Generating bed files from fiberseq bam(s)

This optional step allows you to make some common bed files for fiberseq data. These bed files are not required for the pipeline to run, but they are useful for visualizing your data.

Dependencies

For this pipeline the only additional dependency is UCSC tools, so make sure you have UCSC tools installed and in your path.
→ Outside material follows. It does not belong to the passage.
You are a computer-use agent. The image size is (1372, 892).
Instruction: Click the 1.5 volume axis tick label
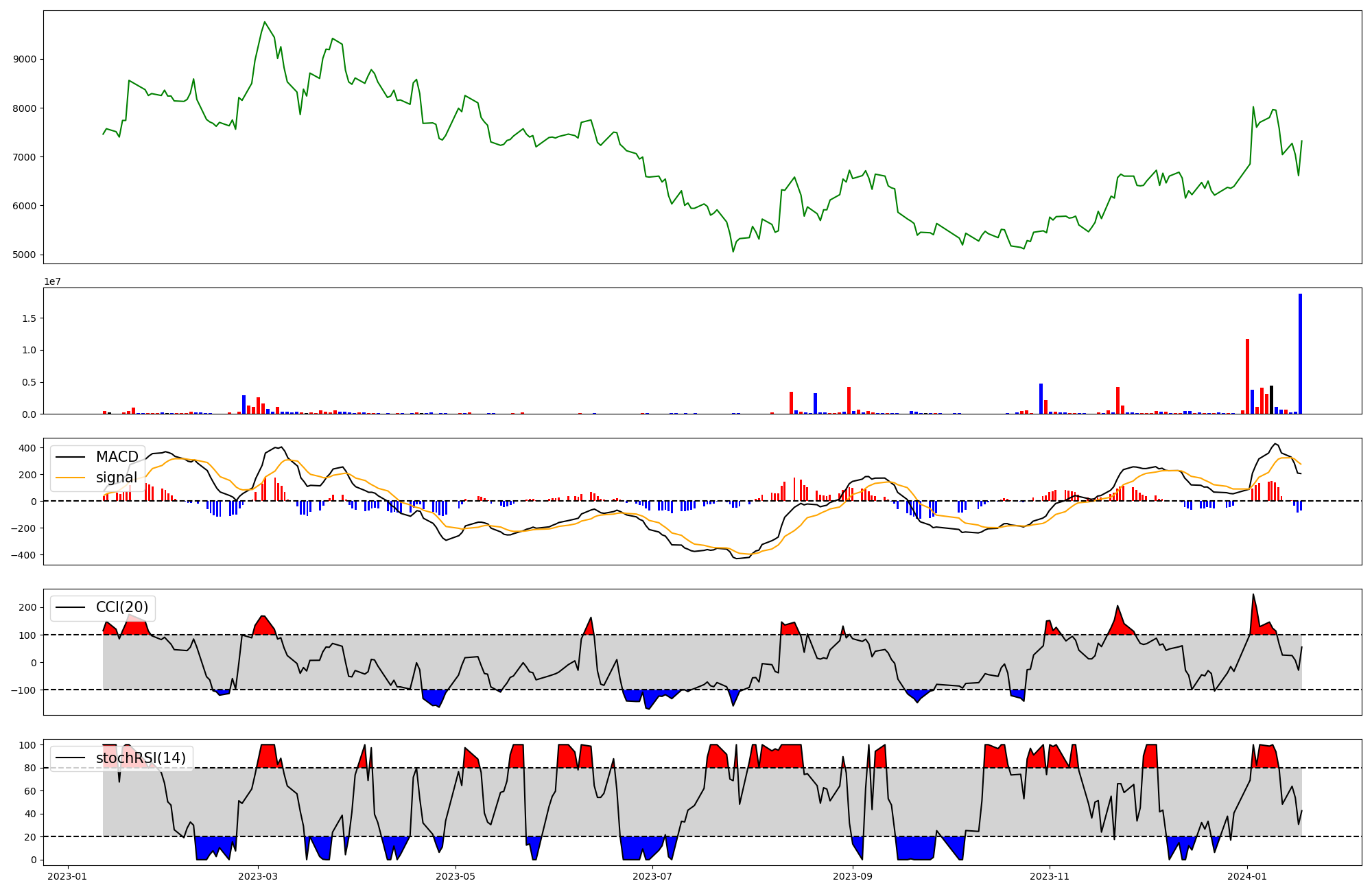30,318
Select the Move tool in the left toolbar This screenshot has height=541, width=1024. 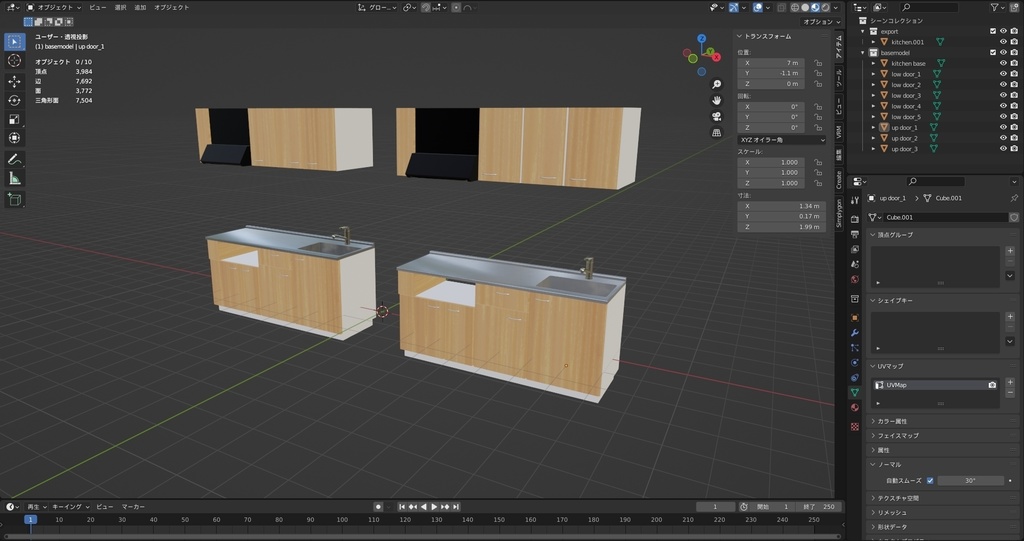click(x=15, y=81)
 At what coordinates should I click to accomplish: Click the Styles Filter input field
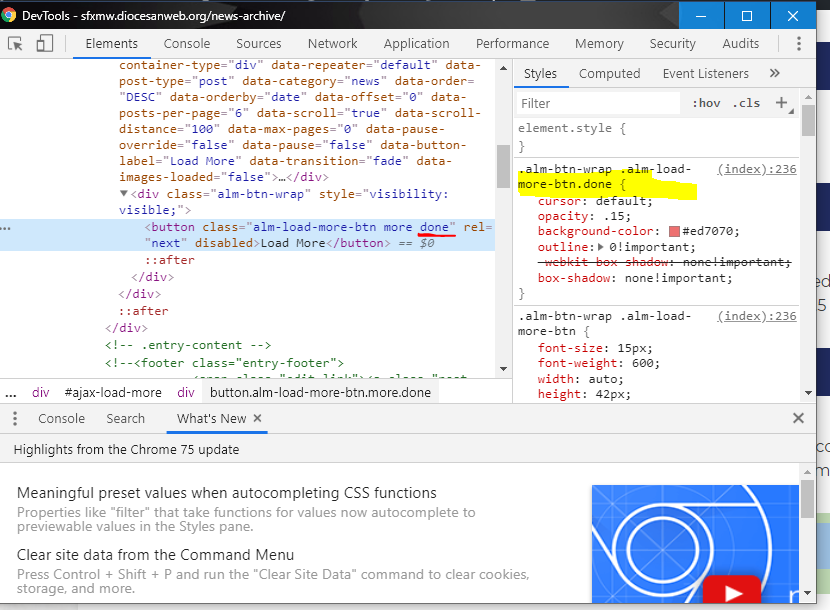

You can get them from here: https://hgdownload.soe.ucsc.edu/admin/exe/ If you are on hyak you can add my copy to your path by adding this to your .bashrc:

PATH=$PATH:/mmfs1/home/mvollger/software/ucsc_bin

Generating bed files

To run the bed file generation pipeline grab your fiberseq bam file and the reference it was aligned to. Then you can run the pipeline with a command based on this example:

snakemake \
  --profile profile/local `# sets up where and how jobs are submitted` \
  --config \
    make_beds=True `# Tells the pipeline to make bed files instead of a fiberseq bam` \
    env="fiberseq-smk" `# sets the conda env for the jobs, always the same` \
    GM12878=GM12878.fiberseq.bam `# path to the fiberseq bam, and the key sets the sample name` \
    ref=hg38.fa `# reference that the fiberseq.bam`  

Separating these bed steps into their own pipeline allows you to merge multiple SMRT cells of fiberseq data from the same sample before making bed files. Which is the more common use case.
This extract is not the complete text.